-------- Testo della pagina --------
Alcuni segretariati si trasformarono in vere e
proprie Missioni quando, durante il periodo fascista, furono costretti a
chiudere per incompatibilità con le pretese del regime mussoliniano, che voleva
assoggettarli alle direttive e ambizioni fasciste. Nel 1927, per non cedere al
ricatto fascista, la Santa Sede decise la soppressione dell’Opera Bonomelli, ma non delle attività di assistenza. Fu così
che il segretariato di Berna divenne la prima Missione cattolica italiana della
capitale federale e fu affidata a don Ireneo Rizzi, che la diresse per
vent’anni, evitando per quanto possibile le contestazioni e dedicandosi sempre
più alle attività spirituali. A giusta ragione, dunque, la MCI celebra
quest’anno il suo 90° compleanno.
Sviluppo della MCI
Nel dopoguerra, com’è noto, l’immigrazione
dall’Italia riprese vigore e col crescere della collettività italiana,
aumentarono anche le esigenze pastorali e assistenziali. Nel frattempo, le
attività dei sacerdoti bonomelliani erano state riprese in buona parte dai
missionari scalabriniani, una congregazione fondata dal vescovo di Piacenza
monsignor Giovanni Battista Scalabrini e, come l’Opera Bonomelli,
anch’essa dedita particolarmente all’assistenza degli emigrati.
--------
◆ Da svolgere:
Rispondi a queste domande sul testo dedicato alla Missione cattolica italiana di Berna:
(a) In quale anno la Santa Sede decise la soppressione dell’Opera Bonomelli?
(b) A chi fu affidata la prima Missione cattolica italiana di Berna, e per quanti anni la diresse?
(c) Da chi fu fondata la congregazione dei missionari scalabriniani?
Il materiale che segue non serve.
-------- Materiale fornito --------
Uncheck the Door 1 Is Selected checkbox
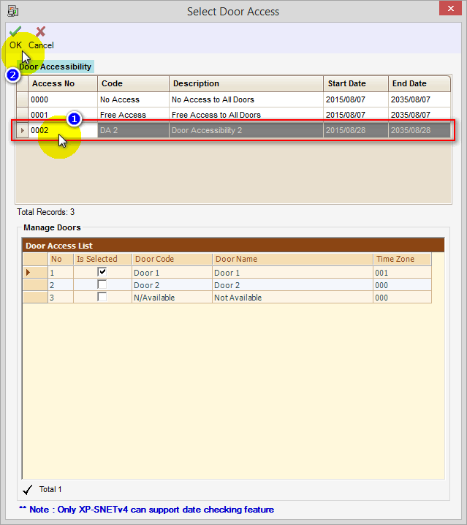 (102, 272)
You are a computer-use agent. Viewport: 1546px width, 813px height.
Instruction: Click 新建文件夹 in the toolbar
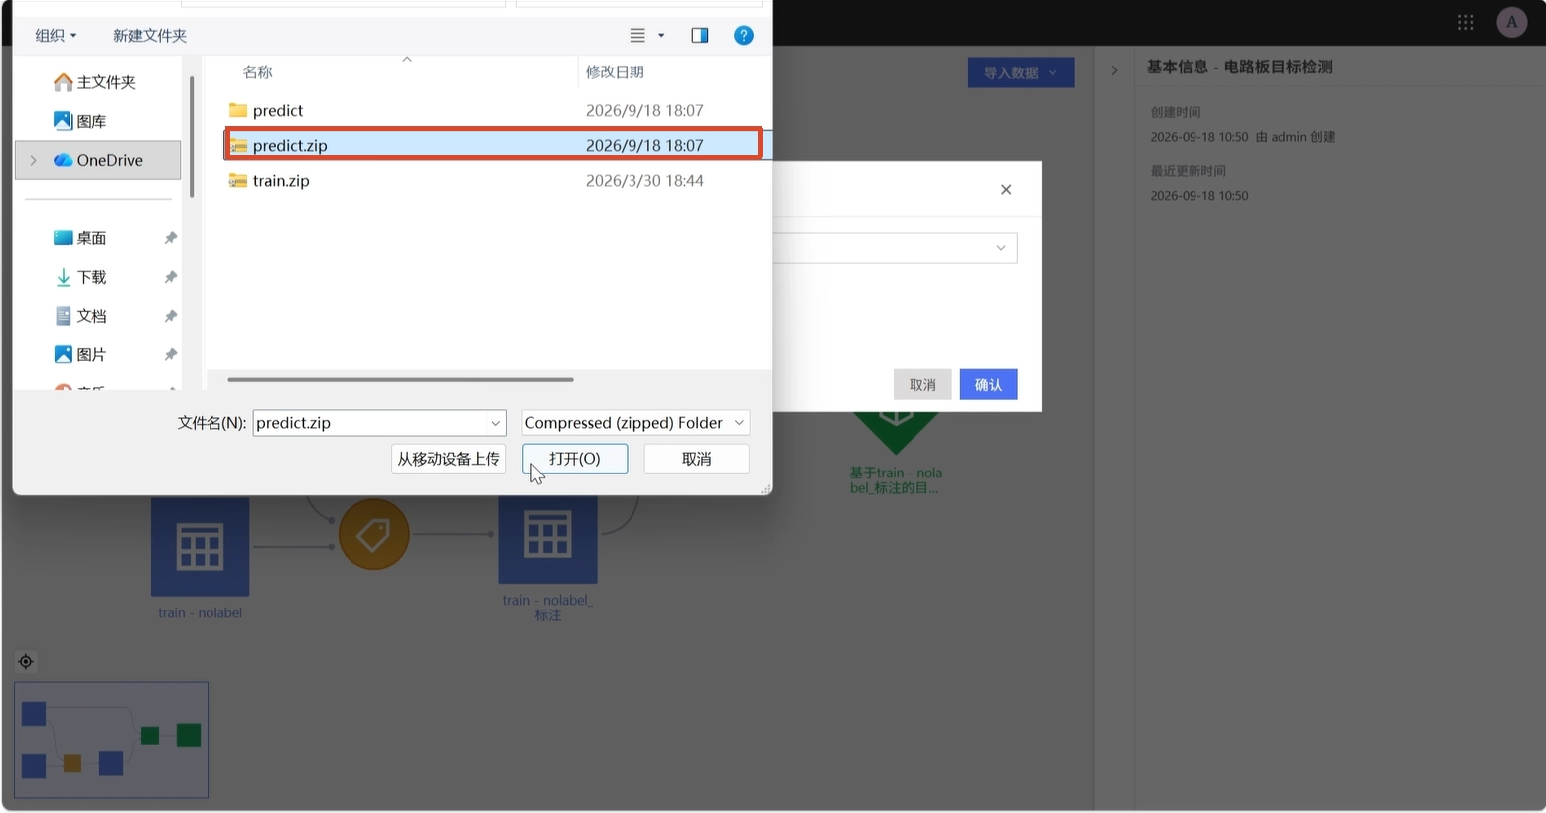[x=150, y=36]
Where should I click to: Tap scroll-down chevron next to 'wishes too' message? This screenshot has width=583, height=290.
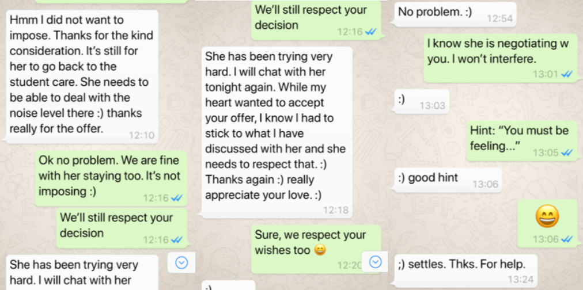[376, 262]
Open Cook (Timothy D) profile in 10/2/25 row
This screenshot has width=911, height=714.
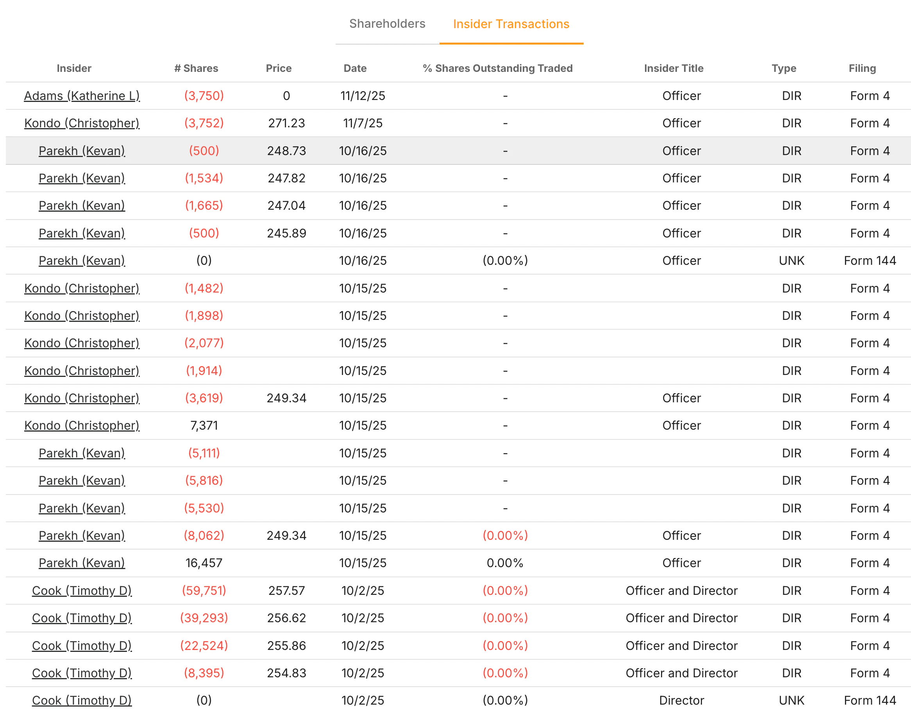[x=82, y=591]
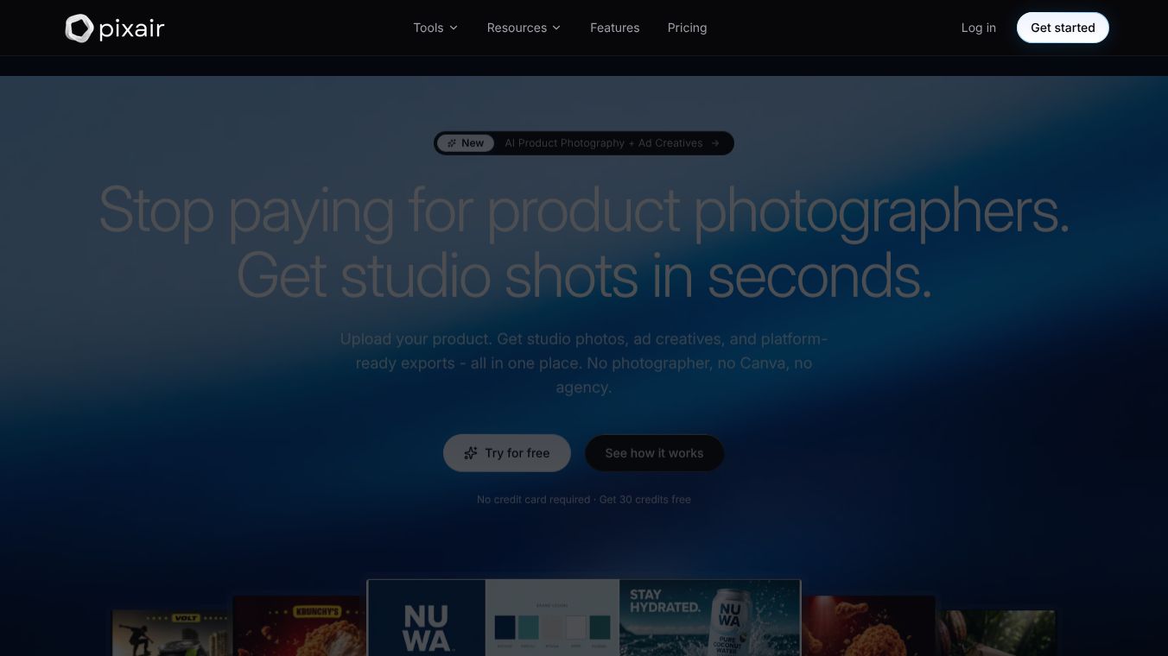Open the green cacao forest thumbnail
The image size is (1168, 656).
coord(996,633)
--------
◆ Risposta:
(a) La Santa Sede decise la soppressione dell’Opera Bonomelli nel 1927.
(b) La Missione fu affidata a don Ireneo Rizzi, che la diresse per vent’anni.
(c) La congregazione fu fondata dal vescovo di Piacenza, monsignor Giovanni Battista Scalabrini.